● TASK DETAILS:
Gather every line of the material below that contains the word "Evidence", and copy each such line in full. Count a match only when its capitalization is identical.

● DATA RECORDS:
***

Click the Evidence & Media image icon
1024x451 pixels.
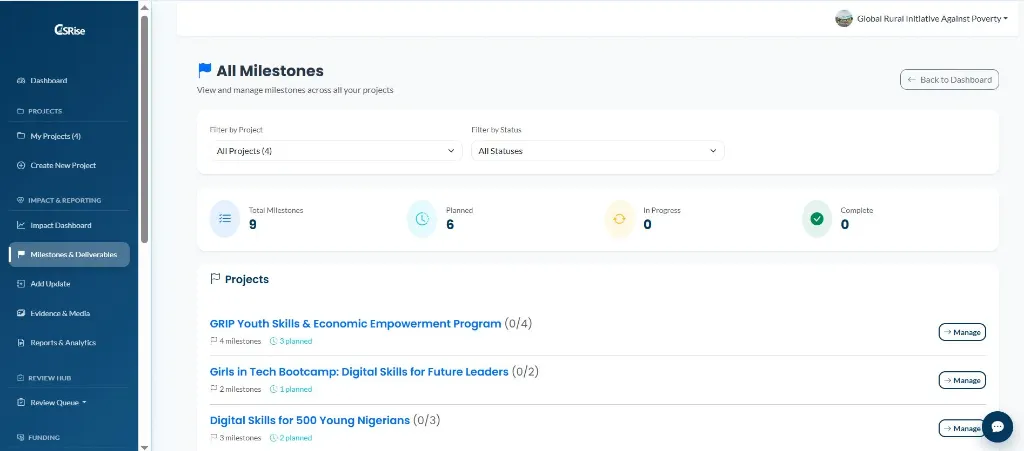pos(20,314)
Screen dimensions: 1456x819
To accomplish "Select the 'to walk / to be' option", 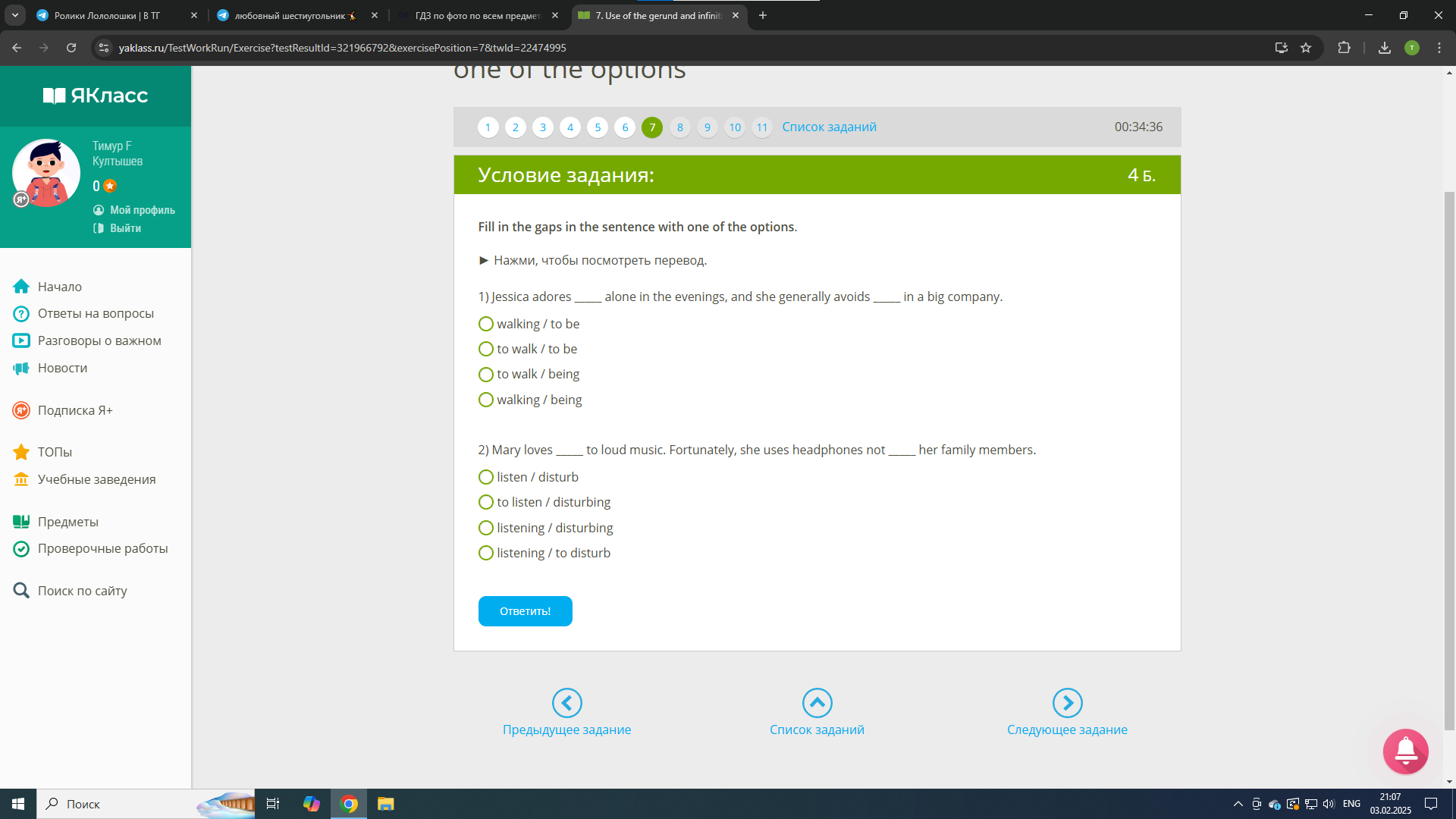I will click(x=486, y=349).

***

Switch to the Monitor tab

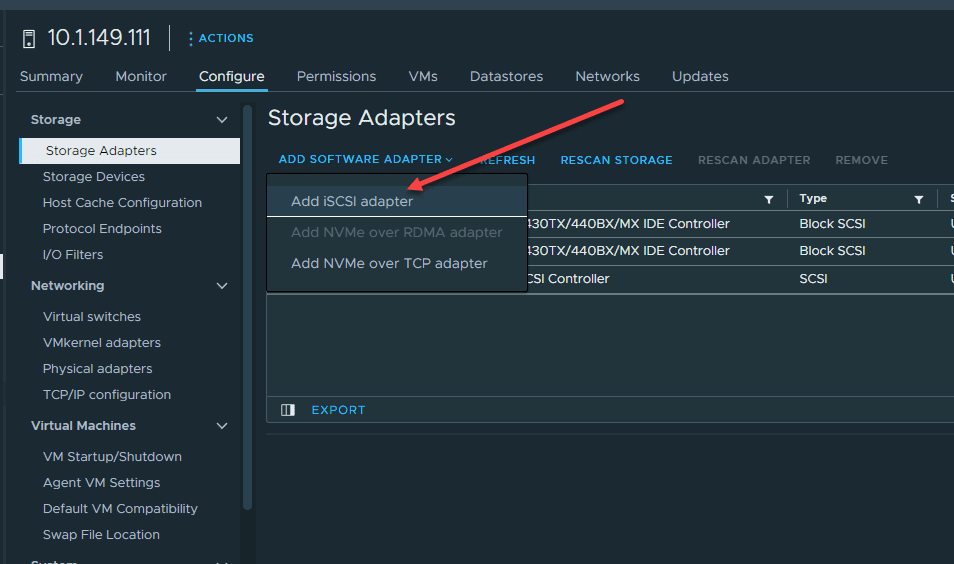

***

● WRITTEN SOLUTION:
Click the Evidence & Media image icon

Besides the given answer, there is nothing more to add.